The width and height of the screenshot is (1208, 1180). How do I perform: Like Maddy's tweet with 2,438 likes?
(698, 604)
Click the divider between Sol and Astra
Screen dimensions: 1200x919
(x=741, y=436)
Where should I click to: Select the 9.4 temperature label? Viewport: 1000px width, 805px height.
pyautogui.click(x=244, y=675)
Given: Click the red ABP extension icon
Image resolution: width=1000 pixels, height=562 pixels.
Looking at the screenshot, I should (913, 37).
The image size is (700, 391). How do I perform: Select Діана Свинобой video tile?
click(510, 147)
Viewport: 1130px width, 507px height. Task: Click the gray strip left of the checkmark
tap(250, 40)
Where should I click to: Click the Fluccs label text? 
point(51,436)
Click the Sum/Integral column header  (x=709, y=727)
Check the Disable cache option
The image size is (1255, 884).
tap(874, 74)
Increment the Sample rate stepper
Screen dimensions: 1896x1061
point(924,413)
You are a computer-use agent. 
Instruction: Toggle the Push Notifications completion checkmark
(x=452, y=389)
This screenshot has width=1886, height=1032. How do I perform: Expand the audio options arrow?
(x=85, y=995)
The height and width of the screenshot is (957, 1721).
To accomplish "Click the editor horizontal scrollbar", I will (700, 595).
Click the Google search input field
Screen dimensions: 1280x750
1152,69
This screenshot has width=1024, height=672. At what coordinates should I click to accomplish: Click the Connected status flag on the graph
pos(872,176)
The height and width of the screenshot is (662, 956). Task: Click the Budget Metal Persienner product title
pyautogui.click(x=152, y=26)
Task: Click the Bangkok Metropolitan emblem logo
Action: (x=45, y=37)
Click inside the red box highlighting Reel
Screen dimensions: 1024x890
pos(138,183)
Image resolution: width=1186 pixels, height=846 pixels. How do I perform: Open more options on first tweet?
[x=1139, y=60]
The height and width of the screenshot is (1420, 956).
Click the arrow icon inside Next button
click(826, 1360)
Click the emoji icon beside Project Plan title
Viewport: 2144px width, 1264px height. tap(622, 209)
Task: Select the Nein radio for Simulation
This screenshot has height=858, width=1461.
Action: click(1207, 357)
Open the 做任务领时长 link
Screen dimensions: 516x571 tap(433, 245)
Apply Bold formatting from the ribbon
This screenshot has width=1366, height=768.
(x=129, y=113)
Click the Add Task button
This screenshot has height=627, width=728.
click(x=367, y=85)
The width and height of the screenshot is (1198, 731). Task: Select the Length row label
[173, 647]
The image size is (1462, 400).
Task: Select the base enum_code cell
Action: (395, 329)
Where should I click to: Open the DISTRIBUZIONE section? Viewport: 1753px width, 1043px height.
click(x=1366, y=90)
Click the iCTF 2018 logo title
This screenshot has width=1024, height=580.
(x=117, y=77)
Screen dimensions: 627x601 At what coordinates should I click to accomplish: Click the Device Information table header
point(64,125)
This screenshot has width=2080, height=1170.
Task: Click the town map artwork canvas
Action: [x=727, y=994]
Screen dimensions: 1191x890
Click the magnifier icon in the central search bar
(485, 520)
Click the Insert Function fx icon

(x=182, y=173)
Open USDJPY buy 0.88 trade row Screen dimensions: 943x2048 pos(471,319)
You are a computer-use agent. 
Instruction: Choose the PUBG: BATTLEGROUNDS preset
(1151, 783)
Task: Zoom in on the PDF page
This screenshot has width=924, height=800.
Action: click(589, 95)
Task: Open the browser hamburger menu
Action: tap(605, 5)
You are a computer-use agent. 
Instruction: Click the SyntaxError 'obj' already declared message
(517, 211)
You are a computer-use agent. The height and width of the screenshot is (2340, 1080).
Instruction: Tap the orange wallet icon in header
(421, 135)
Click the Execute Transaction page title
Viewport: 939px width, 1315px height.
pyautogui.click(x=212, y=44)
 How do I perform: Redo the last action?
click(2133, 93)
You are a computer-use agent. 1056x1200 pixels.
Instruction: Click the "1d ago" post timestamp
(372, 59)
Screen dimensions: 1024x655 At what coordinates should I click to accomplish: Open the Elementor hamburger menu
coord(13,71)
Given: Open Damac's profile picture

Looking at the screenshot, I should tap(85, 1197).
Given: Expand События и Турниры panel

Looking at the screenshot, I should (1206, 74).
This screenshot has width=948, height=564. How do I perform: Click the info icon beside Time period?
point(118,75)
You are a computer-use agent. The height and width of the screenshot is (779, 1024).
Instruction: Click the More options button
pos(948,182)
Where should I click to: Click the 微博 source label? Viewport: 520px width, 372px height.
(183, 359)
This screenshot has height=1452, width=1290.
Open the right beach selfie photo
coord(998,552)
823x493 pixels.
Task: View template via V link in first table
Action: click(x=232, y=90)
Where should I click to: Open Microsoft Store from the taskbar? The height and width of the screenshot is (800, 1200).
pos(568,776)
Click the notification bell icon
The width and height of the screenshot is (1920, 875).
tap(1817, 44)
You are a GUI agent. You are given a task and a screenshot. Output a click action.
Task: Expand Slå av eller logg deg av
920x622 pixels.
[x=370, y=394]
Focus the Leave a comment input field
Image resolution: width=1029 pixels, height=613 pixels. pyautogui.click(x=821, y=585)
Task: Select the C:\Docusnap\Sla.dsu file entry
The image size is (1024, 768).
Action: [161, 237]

####

Work to complete:
When the line with "Instruction: Click the SyntaxError" is reached in the data above, start copying there, and copy each line exactly until the line with "Task: Expand Slå av eller logg deg av" has been copied; copy nothing else.

Response to this exercise:
Instruction: Click the SyntaxError 'obj' already declared message
(517, 211)
You are a computer-use agent. The height and width of the screenshot is (2340, 1080).
Instruction: Tap the orange wallet icon in header
(421, 135)
Click the Execute Transaction page title
Viewport: 939px width, 1315px height.
pyautogui.click(x=212, y=44)
 How do I perform: Redo the last action?
click(2133, 93)
You are a computer-use agent. 1056x1200 pixels.
Instruction: Click the "1d ago" post timestamp
(372, 59)
Screen dimensions: 1024x655 At what coordinates should I click to accomplish: Open the Elementor hamburger menu
coord(13,71)
Given: Open Damac's profile picture

Looking at the screenshot, I should tap(85, 1197).
Given: Expand События и Турниры panel

Looking at the screenshot, I should (1206, 74).
This screenshot has width=948, height=564. How do I perform: Click the info icon beside Time period?
point(118,75)
You are a computer-use agent. The height and width of the screenshot is (779, 1024).
Instruction: Click the More options button
pos(948,182)
Where should I click to: Click the 微博 source label? Viewport: 520px width, 372px height.
(183, 359)
This screenshot has height=1452, width=1290.
Open the right beach selfie photo
coord(998,552)
823x493 pixels.
Task: View template via V link in first table
Action: click(x=232, y=90)
Where should I click to: Open Microsoft Store from the taskbar? The height and width of the screenshot is (800, 1200).
pos(568,776)
Click the notification bell icon
The width and height of the screenshot is (1920, 875).
tap(1817, 44)
You are a GUI agent. You are given a task and a screenshot. Output a click action.
Task: Expand Slå av eller logg deg av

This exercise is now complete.